Скорей Она увидит тебя в гробу, чем ты Ее.

Лакеи унесли пустые бутыли. Свет в ярко горящих люстрах был припогашен. Люди во френчах откинулись на спинки кресел, лениво ковыряли зубочистками в зубах, перебрасывались мурлыкающими ручьями позабытых мирных словечек. Ах-ах, какая благодать. Он – стрекоза. Он вылетает из Войны вон. Его выпускают. Им выстреливают по мирному миру, как живой катапультой.

Когда со стола уносили горы посуды и сдергивали скатерть, генерал подошел к нему, стоящему, вытянутому во фрунт.

– Эх, парень, – тихо сказал генерал. – Что ж ты все пил да пил. Захмелеть, что ль, хотел. А пирога с рыбой так и не попробовал.

Генерал взял с забытого посреди стола блюда отрезанный одинокий кусок и в слегка подрагивающих руках протянул Юргенсу.
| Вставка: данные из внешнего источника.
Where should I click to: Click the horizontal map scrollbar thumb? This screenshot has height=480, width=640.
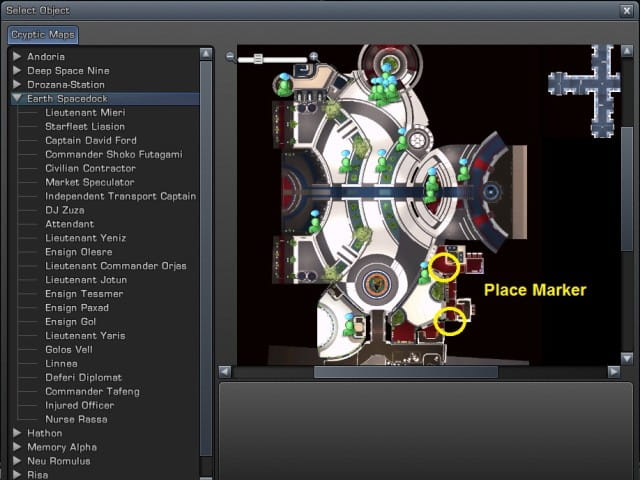(405, 372)
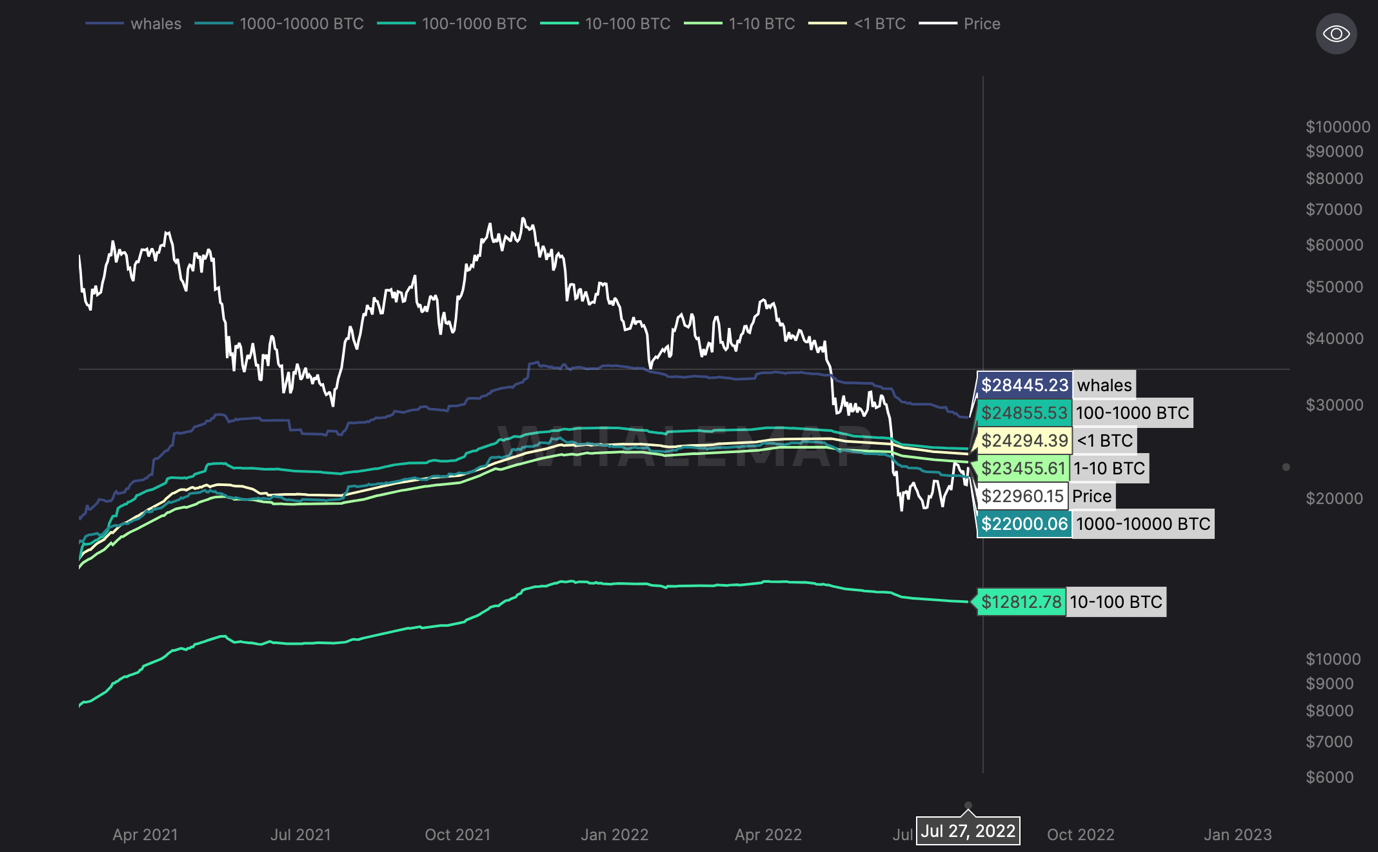The image size is (1378, 852).
Task: Click the small dot near $20000 axis
Action: coord(1286,467)
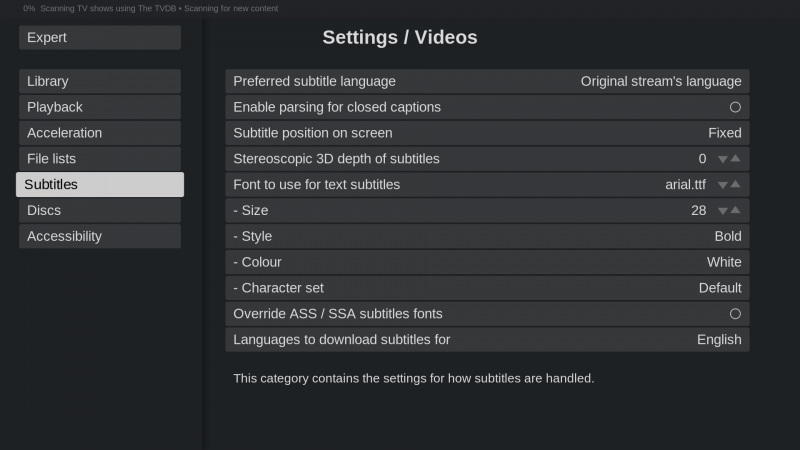Click down arrow on subtitle font row
Screen dimensions: 800x450
pyautogui.click(x=722, y=185)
– Ешь, – сказал он тихо, внятно и властно. – Отныне тебя зовут Лех. Это твое имя для мира. Для того мира, где ты будешь скоро. Ты привыкнешь. Многие люди имеют по два имени. Не пугайся. Это не страшнее, чем поднимать взвод в атаку.

– Лех, – повторил он и закусил жадно кусок пирога, приняв его из генеральских дрожащих рук, как священную еду.
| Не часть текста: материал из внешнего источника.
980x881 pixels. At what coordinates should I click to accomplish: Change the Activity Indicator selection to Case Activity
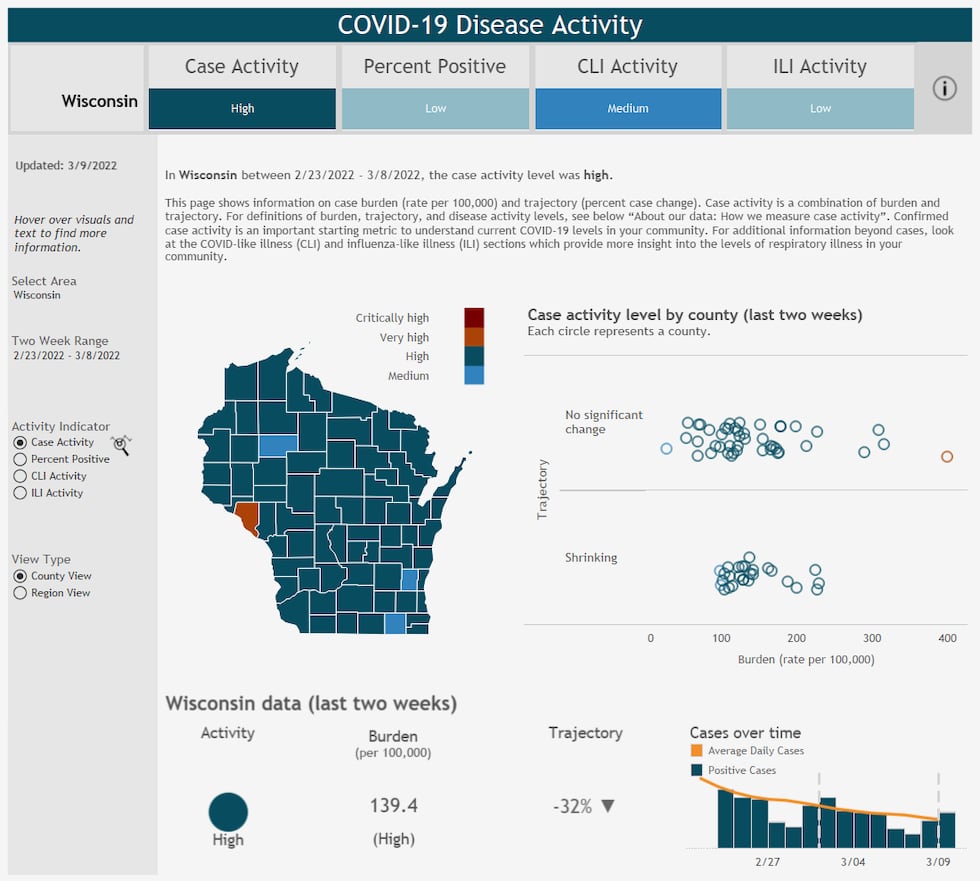click(x=22, y=443)
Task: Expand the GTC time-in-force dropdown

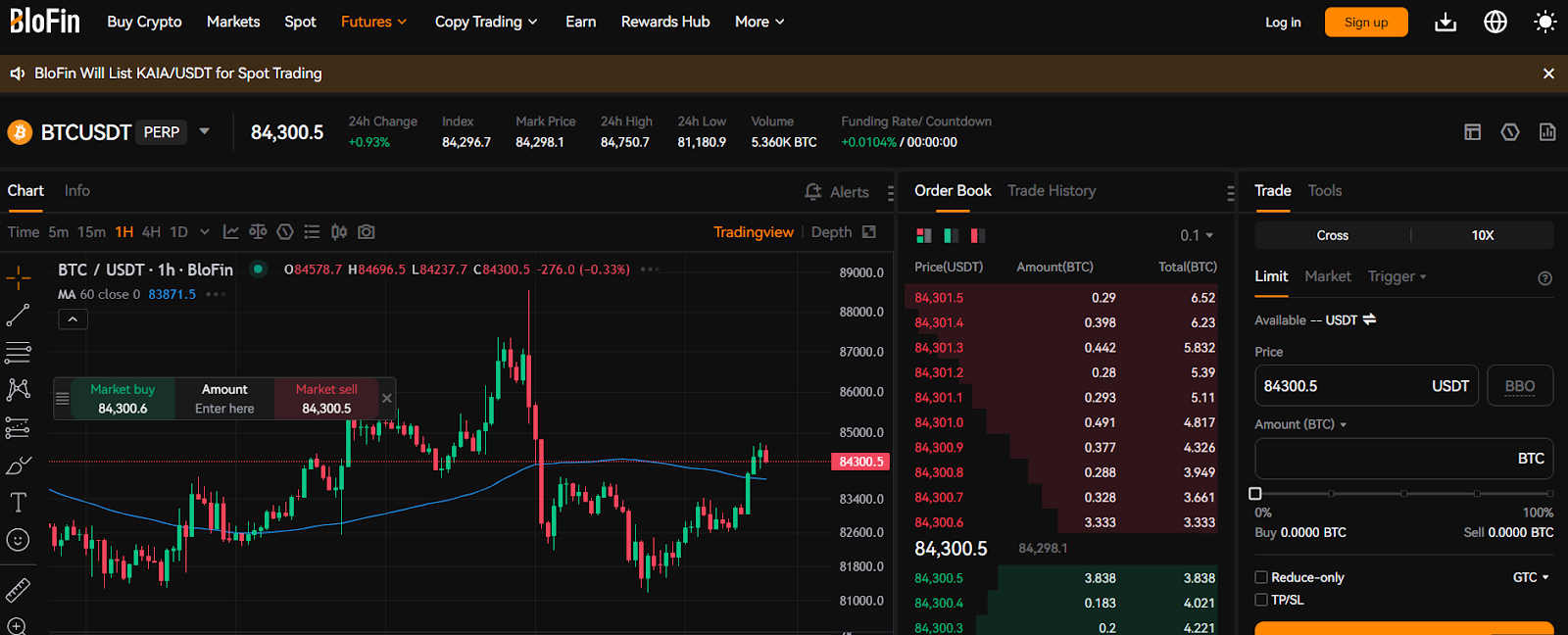Action: point(1531,577)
Он ел пирог, плакал – наконец-то – пьяными легкими радостными слезами, улыбался и повторял про себя: Лех, Лех. Вот его и крестили. Он теперь, как монголы говорят, дважды рожденный. Значит, ему и умереть дважды.

Он вылетел в Иной Мир на самолете уже на рассвете. Звезды серебряными россыпями, грудами золотого песка, озерными желтыми крупными кувшинками стояли над Ставкой, над розово сверкающими в звездном и лунном свете гольцами Хамар-Дабана. Он влез в брюхо самолета, согнувшись в низко прорезанной дыре двери в три погибели. Там было черно и страшно. Так входят в смерть, подумал он весело, и едва не рассмеялся. Дважды мертвый. Дважды рожденный. У него еще будут здесь сраженья. Он еще вернется.
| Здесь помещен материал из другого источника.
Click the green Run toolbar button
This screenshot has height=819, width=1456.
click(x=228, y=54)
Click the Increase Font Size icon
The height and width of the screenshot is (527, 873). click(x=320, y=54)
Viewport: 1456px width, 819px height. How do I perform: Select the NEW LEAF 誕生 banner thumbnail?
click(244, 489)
Раздался рык моторов. Он, привязавшись к креслу ремнями, закрыл глаза и вспомнил Кармелу. Военная жена. Что может быть хуже. Ее изнасилуют без него. А потом ей это все понравится. Жизнь. Это жизнь, Юргенс. Это лучше, чем смерть. Юргенс?! Брось врать себе. Ты Лех. Ты просто Лех. Просто дикий Лех, дикий волк, Лех с Хамар-Дабана, и все тут.

Самолет набирал высоту, он мучительно хотел спать в неудобном кривом кресле, он забыл развязать ремни, он повторял все время, как заклинанье, как древнюю песню: Лех, Лех, Лех, – будто молил кого-то именем, как монгольской молитвой, мантрой, умолял, призывал.

Они появлялись в горах Войны редко, перед большими сраженьями – призраки, воины, всадники в черных башлыках, в мышино-серых шинелях. Они ехали верхом, мерным и медленным шагом, качаясь в седлах, молча, серые, черные, белые, почти прозрачные, бесплотные. И все же из плоти и крови были они.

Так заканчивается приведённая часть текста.